Work request:
Reproduce the entries exactly. Omit none of them.

──────── Data for this task ────────

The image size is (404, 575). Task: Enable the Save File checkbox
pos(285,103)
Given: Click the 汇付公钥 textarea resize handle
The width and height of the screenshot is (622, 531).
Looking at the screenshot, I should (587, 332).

────────

Answer:
The image size is (404, 575). Task: Enable the Save File checkbox
pos(285,103)
Given: Click the 汇付公钥 textarea resize handle
The width and height of the screenshot is (622, 531).
Looking at the screenshot, I should (587, 332).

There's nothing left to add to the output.